INFORMATION SUPPLIED below:
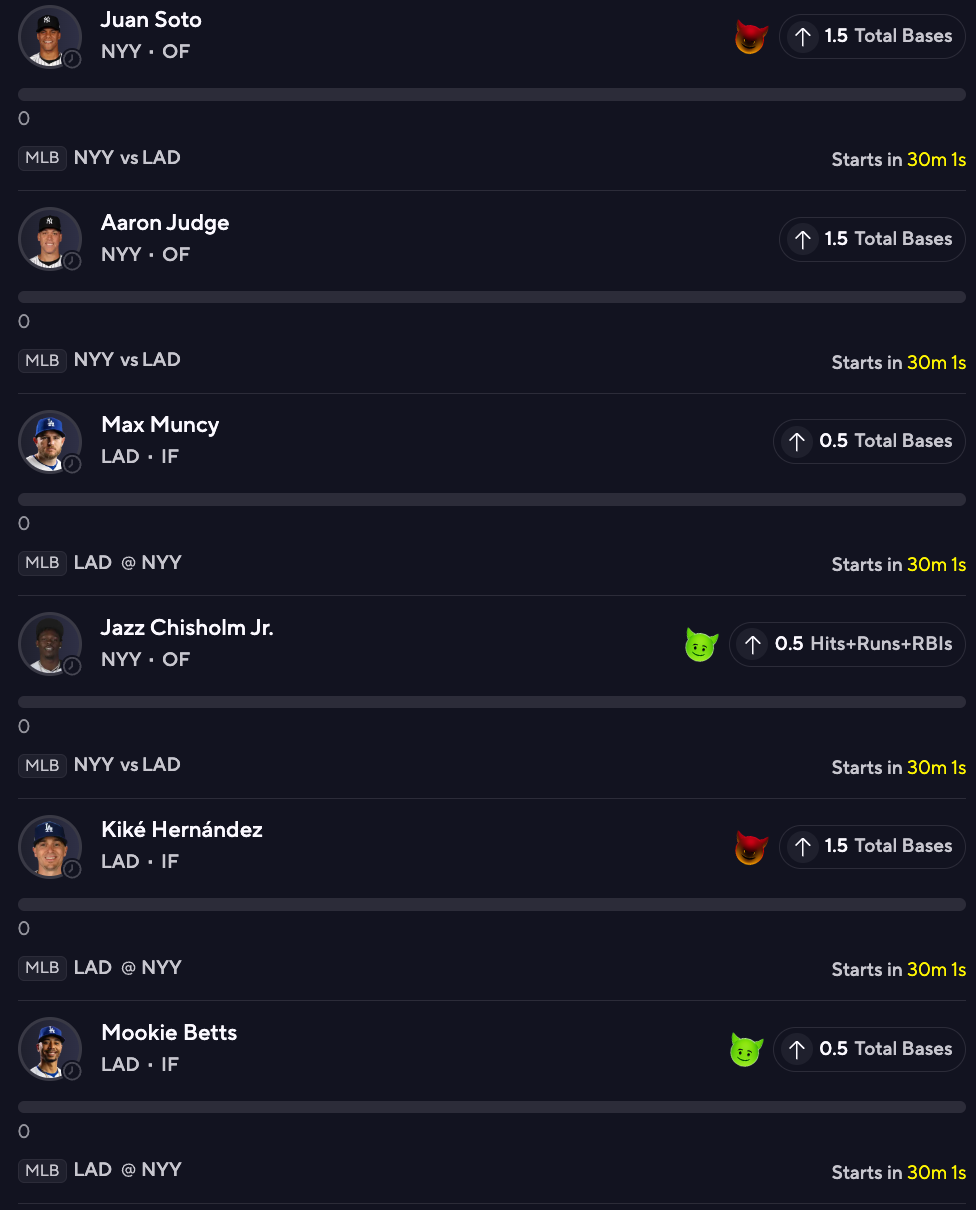
Task: Click the MLB tag under Max Muncy
Action: [42, 562]
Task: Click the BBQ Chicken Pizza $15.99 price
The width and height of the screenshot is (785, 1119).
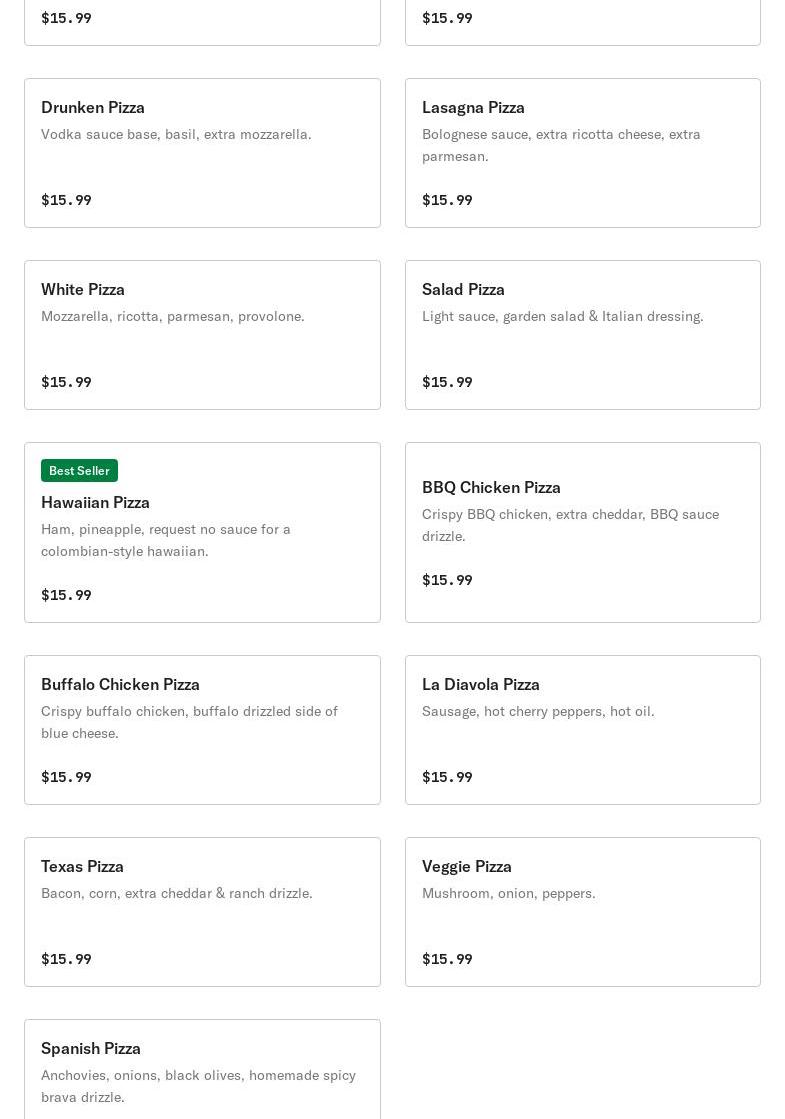Action: coord(447,580)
End of INFORMATION SUPPLIED.
**DIRECTIONS FOR THIS TASK**
The answer must be an exact copy of the lines from the one containing "Task: Click the BBQ" through the last line of the records, and nothing else. Pictures do not belong in it.

**EXERCISE ANSWER**
Task: Click the BBQ Chicken Pizza $15.99 price
The width and height of the screenshot is (785, 1119).
Action: coord(447,580)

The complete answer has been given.